> [EXERCISE DETAILS]:
In full and without change, retype the records.
*** AVAILABLE DATA Section Begins ***
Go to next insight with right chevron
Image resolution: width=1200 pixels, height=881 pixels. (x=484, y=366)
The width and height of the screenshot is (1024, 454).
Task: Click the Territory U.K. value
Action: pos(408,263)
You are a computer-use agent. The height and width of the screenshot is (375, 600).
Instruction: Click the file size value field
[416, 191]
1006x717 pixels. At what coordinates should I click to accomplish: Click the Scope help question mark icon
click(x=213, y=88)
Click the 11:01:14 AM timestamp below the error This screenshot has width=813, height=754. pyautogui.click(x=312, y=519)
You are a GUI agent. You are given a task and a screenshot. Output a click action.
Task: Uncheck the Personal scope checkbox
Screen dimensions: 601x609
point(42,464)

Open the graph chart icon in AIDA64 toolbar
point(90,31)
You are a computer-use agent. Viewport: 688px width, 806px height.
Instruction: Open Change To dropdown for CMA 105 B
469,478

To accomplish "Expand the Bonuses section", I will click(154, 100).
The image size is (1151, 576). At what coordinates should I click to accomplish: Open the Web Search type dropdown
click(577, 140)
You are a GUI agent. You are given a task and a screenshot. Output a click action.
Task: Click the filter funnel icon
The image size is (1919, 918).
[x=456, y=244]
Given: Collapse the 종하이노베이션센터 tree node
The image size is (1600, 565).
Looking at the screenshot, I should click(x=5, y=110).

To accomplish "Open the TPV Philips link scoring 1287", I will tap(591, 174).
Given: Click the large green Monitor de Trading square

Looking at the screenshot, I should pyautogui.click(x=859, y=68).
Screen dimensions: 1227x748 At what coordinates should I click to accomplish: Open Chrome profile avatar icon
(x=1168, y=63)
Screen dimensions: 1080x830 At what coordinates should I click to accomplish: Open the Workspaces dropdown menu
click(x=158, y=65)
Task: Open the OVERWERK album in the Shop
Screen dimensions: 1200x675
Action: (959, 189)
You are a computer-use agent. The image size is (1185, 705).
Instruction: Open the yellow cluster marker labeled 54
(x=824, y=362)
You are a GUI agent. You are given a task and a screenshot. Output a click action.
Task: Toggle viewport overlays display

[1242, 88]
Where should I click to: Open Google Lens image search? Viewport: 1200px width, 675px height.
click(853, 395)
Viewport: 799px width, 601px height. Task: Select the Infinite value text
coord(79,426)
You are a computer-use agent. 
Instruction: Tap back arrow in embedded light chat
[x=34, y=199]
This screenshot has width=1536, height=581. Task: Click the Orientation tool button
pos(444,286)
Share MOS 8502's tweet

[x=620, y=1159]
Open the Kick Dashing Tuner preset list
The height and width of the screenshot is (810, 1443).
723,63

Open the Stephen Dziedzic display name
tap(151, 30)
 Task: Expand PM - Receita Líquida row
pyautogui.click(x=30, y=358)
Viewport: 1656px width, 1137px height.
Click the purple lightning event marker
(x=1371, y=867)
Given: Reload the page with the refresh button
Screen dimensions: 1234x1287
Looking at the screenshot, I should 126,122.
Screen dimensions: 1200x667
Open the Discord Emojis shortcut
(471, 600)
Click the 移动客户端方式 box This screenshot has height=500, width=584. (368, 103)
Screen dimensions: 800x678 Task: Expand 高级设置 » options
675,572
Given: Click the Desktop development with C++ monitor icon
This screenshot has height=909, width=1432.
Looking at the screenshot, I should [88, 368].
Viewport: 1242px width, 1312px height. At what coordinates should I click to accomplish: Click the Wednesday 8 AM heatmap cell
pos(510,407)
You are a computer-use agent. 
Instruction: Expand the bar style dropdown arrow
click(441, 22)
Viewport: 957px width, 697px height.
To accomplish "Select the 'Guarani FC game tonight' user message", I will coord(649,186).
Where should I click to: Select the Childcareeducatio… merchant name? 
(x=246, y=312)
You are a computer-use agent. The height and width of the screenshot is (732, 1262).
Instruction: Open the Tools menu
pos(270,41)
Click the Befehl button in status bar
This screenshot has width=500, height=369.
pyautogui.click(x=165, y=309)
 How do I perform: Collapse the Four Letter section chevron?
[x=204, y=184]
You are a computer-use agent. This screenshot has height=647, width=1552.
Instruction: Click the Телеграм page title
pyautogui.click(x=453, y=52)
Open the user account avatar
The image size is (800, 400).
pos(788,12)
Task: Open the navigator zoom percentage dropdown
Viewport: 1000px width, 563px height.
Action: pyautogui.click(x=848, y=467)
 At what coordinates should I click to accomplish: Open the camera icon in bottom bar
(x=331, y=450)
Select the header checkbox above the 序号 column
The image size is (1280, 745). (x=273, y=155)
*** AVAILABLE DATA Section Ends ***
> [RESULT OF THE EXERCISE]:
Go to next insight with right chevron
Image resolution: width=1200 pixels, height=881 pixels. (x=484, y=366)
The width and height of the screenshot is (1024, 454).
Task: Click the Territory U.K. value
Action: pos(408,263)
You are a computer-use agent. The height and width of the screenshot is (375, 600).
Instruction: Click the file size value field
[416, 191]
1006x717 pixels. At what coordinates should I click to accomplish: Click the Scope help question mark icon
click(x=213, y=88)
Click the 11:01:14 AM timestamp below the error This screenshot has width=813, height=754. pyautogui.click(x=312, y=519)
You are a GUI agent. You are given a task and a screenshot. Output a click action.
Task: Uncheck the Personal scope checkbox
Screen dimensions: 601x609
point(42,464)

Open the graph chart icon in AIDA64 toolbar
point(90,31)
You are a computer-use agent. Viewport: 688px width, 806px height.
Instruction: Open Change To dropdown for CMA 105 B
469,478

To accomplish "Expand the Bonuses section", I will click(154, 100).
The image size is (1151, 576). At what coordinates should I click to accomplish: Open the Web Search type dropdown
click(577, 140)
You are a GUI agent. You are given a task and a screenshot. Output a click action.
Task: Click the filter funnel icon
The image size is (1919, 918).
[x=456, y=244]
Given: Collapse the 종하이노베이션센터 tree node
The image size is (1600, 565).
Looking at the screenshot, I should click(x=5, y=110).

To accomplish "Open the TPV Philips link scoring 1287", I will tap(591, 174).
Given: Click the large green Monitor de Trading square

Looking at the screenshot, I should pyautogui.click(x=859, y=68).
Screen dimensions: 1227x748 At what coordinates should I click to accomplish: Open Chrome profile avatar icon
(x=1168, y=63)
Screen dimensions: 1080x830 At what coordinates should I click to accomplish: Open the Workspaces dropdown menu
click(x=158, y=65)
Task: Open the OVERWERK album in the Shop
Screen dimensions: 1200x675
Action: (959, 189)
You are a computer-use agent. The image size is (1185, 705).
Instruction: Open the yellow cluster marker labeled 54
(x=824, y=362)
You are a GUI agent. You are given a task and a screenshot. Output a click action.
Task: Toggle viewport overlays display

[1242, 88]
Where should I click to: Open Google Lens image search? Viewport: 1200px width, 675px height.
click(853, 395)
Viewport: 799px width, 601px height. Task: Select the Infinite value text
coord(79,426)
You are a computer-use agent. 
Instruction: Tap back arrow in embedded light chat
[x=34, y=199]
This screenshot has width=1536, height=581. Task: Click the Orientation tool button
pos(444,286)
Share MOS 8502's tweet

[x=620, y=1159]
Open the Kick Dashing Tuner preset list
The height and width of the screenshot is (810, 1443).
723,63

Open the Stephen Dziedzic display name
tap(151, 30)
 Task: Expand PM - Receita Líquida row
pyautogui.click(x=30, y=358)
Viewport: 1656px width, 1137px height.
Click the purple lightning event marker
(x=1371, y=867)
Given: Reload the page with the refresh button
Screen dimensions: 1234x1287
Looking at the screenshot, I should 126,122.
Screen dimensions: 1200x667
Open the Discord Emojis shortcut
(471, 600)
Click the 移动客户端方式 box This screenshot has height=500, width=584. (368, 103)
Screen dimensions: 800x678 Task: Expand 高级设置 » options
675,572
Given: Click the Desktop development with C++ monitor icon
This screenshot has height=909, width=1432.
Looking at the screenshot, I should [88, 368].
Viewport: 1242px width, 1312px height. At what coordinates should I click to accomplish: Click the Wednesday 8 AM heatmap cell
pos(510,407)
You are a computer-use agent. 
Instruction: Expand the bar style dropdown arrow
click(441, 22)
Viewport: 957px width, 697px height.
To accomplish "Select the 'Guarani FC game tonight' user message", I will coord(649,186).
Where should I click to: Select the Childcareeducatio… merchant name? 
(x=246, y=312)
You are a computer-use agent. The height and width of the screenshot is (732, 1262).
Instruction: Open the Tools menu
pos(270,41)
Click the Befehl button in status bar
This screenshot has width=500, height=369.
pyautogui.click(x=165, y=309)
 How do I perform: Collapse the Four Letter section chevron?
[x=204, y=184]
You are a computer-use agent. This screenshot has height=647, width=1552.
Instruction: Click the Телеграм page title
pyautogui.click(x=453, y=52)
Open the user account avatar
The image size is (800, 400).
pos(788,12)
Task: Open the navigator zoom percentage dropdown
Viewport: 1000px width, 563px height.
Action: pyautogui.click(x=848, y=467)
 At what coordinates should I click to accomplish: Open the camera icon in bottom bar
(x=331, y=450)
Select the header checkbox above the 序号 column
The image size is (1280, 745). (x=273, y=155)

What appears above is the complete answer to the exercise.